**Problem to solve**
Required from the data below: the exact lines starting at the line containing "[button] (139, 12)" and ending at the line containing "Tetas pequeñas [button] (188, 491)", with both ends kept and all pictures dropped.

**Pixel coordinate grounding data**
%%
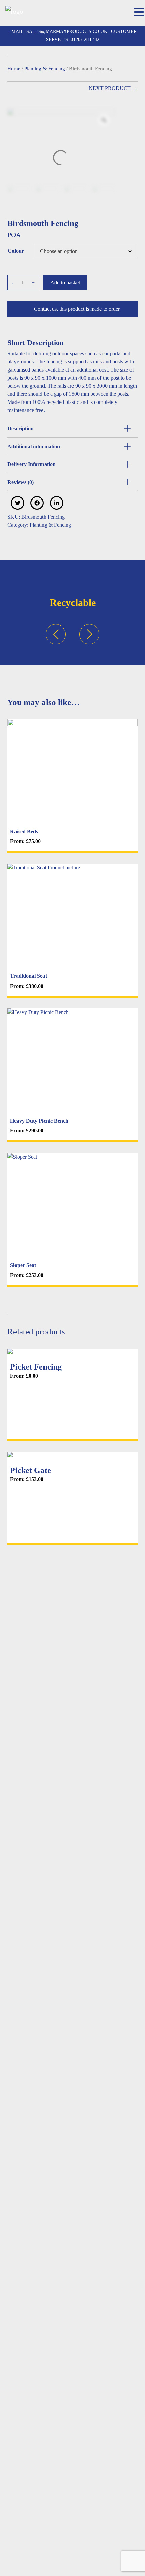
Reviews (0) (20, 482)
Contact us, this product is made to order (77, 309)
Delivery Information (31, 464)
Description (20, 428)
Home (13, 68)
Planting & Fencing (44, 68)
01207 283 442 (85, 39)
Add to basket (65, 282)
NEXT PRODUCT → (113, 88)
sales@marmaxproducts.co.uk (66, 31)
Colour (16, 251)
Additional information (33, 446)
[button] (139, 12)
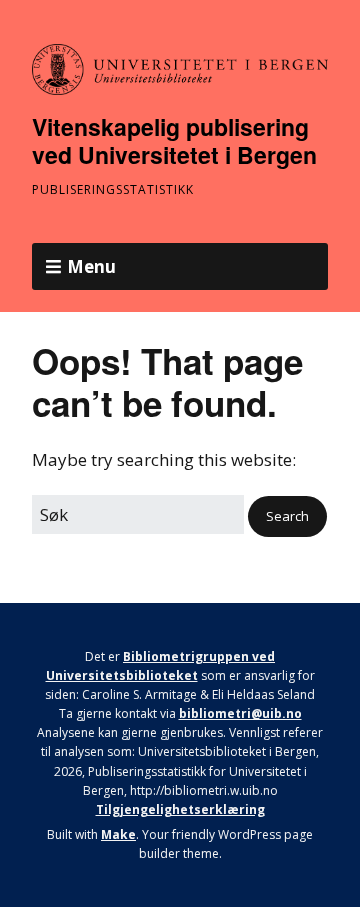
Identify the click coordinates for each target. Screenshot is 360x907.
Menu (91, 266)
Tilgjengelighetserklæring (180, 809)
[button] (287, 516)
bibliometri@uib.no (240, 713)
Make (118, 834)
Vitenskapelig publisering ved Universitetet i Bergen (174, 140)
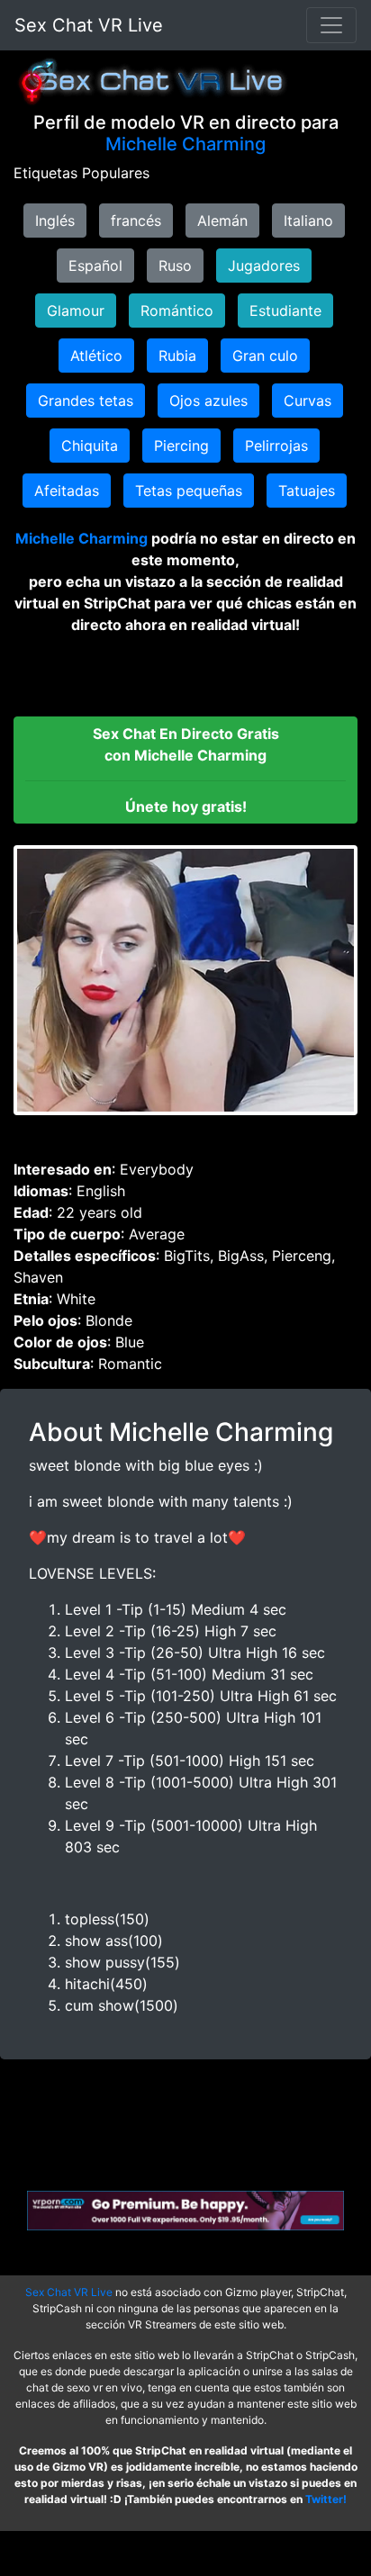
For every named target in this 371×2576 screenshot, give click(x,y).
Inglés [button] (55, 221)
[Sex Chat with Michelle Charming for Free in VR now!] (185, 980)
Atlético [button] (96, 356)
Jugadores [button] (264, 266)
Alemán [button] (222, 221)
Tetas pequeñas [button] (188, 491)
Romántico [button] (176, 311)
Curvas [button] (307, 401)
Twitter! (326, 2499)
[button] (185, 770)
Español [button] (95, 266)
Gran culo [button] (265, 356)
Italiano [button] (308, 221)
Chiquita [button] (89, 446)
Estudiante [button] (285, 311)
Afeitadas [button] (66, 491)
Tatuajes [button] (306, 491)
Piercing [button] (181, 446)
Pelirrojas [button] (276, 446)
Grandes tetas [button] (85, 401)
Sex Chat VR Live (88, 25)
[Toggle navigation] (331, 25)
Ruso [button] (175, 266)
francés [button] (136, 221)
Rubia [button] (177, 356)
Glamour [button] (75, 311)
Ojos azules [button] (208, 401)
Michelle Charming (185, 144)
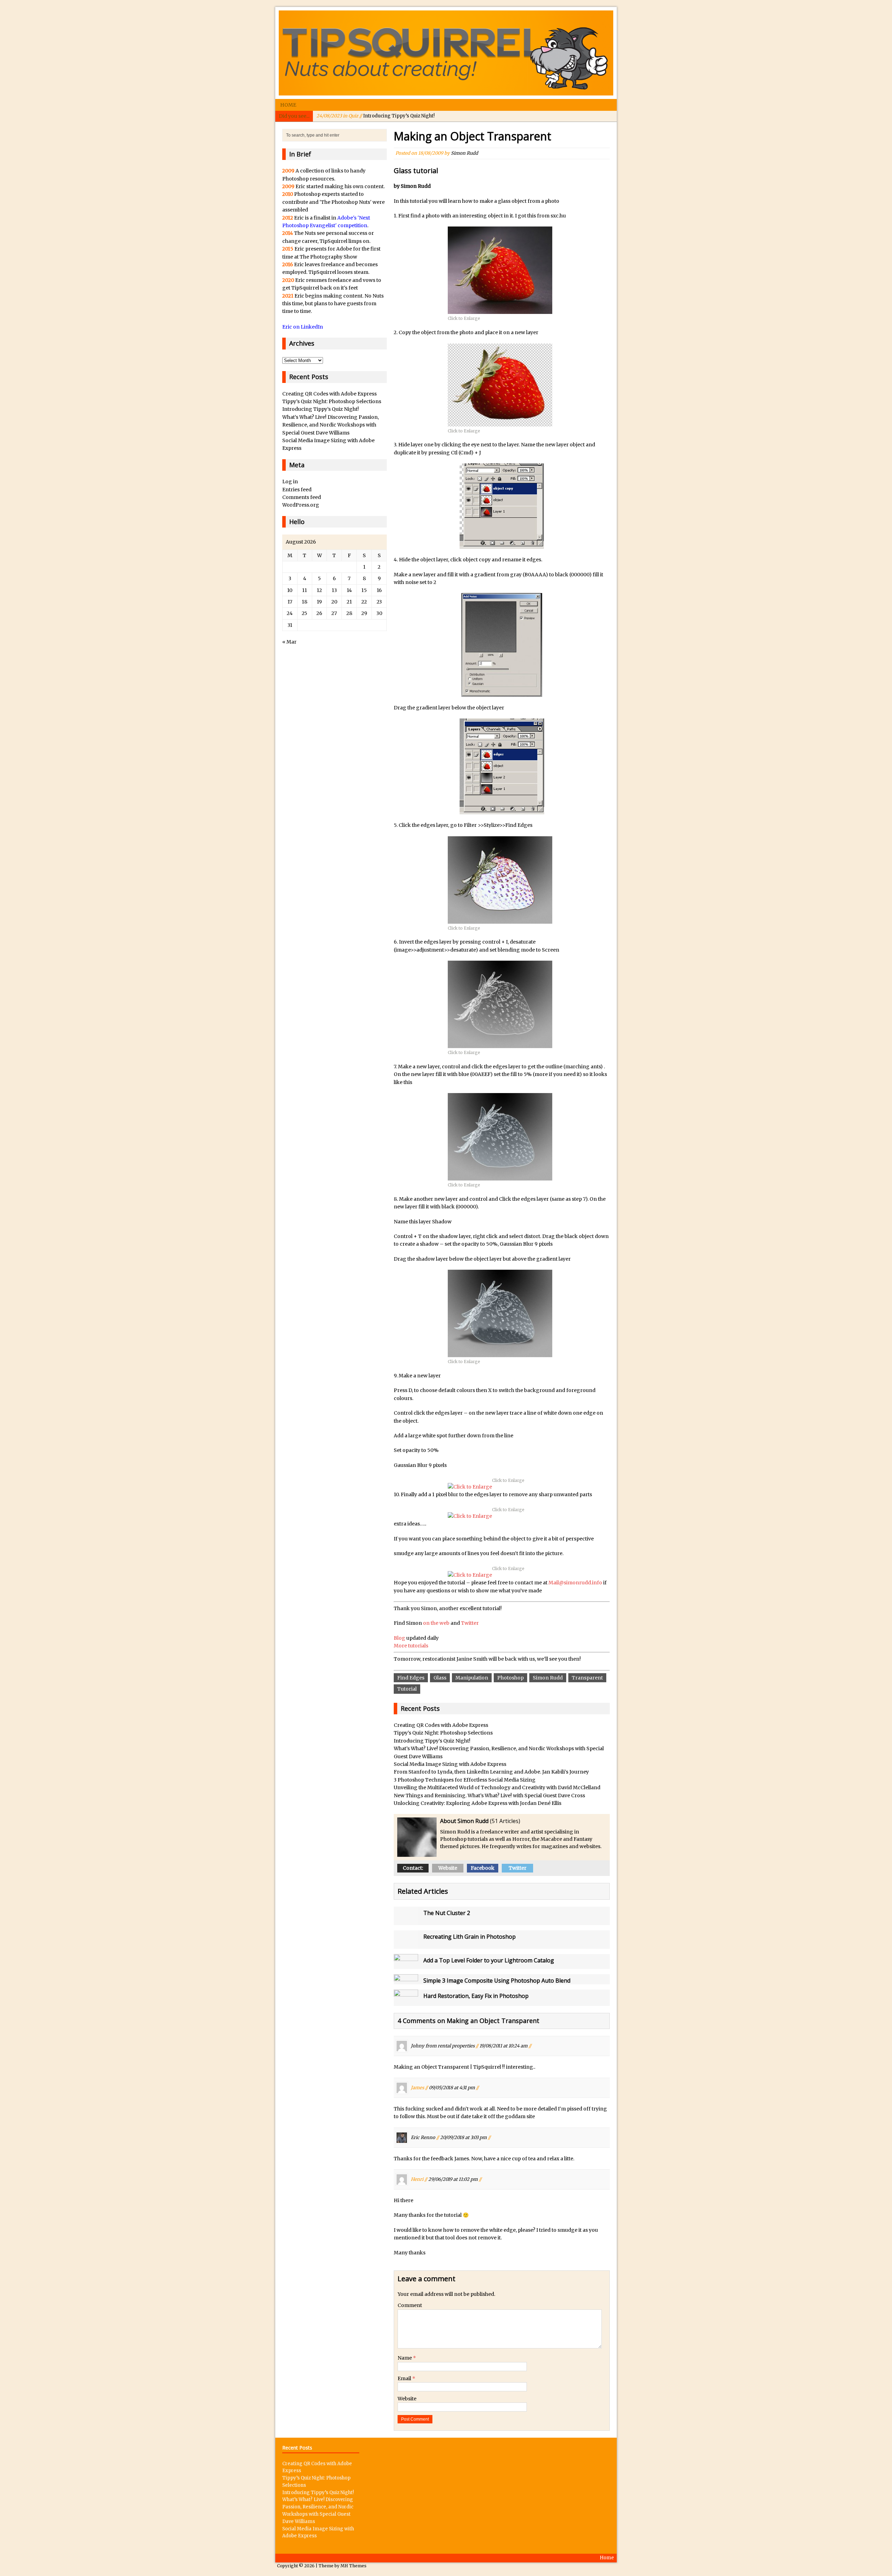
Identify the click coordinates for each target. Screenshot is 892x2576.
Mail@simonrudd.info (575, 1582)
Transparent (587, 1678)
%%
**Solved exercise**
[button] (139, 12)
Identify the click coordinates for each target. Screenshot is 360x907.
Menu (91, 266)
Tilgjengelighetserklæring (180, 809)
[button] (287, 516)
bibliometri@uib.no (240, 713)
Make (118, 834)
Vitenskapelig publisering ved Universitetet i Bergen (174, 140)
For every named target in this 371×2576 screenshot, give click(x,y).
Inglés [button] (55, 221)
[Sex Chat with Michelle Charming for Free in VR now!] (185, 980)
Atlético [button] (96, 356)
Jugadores [button] (264, 266)
Alemán [button] (222, 221)
Tetas pequeñas [button] (188, 491)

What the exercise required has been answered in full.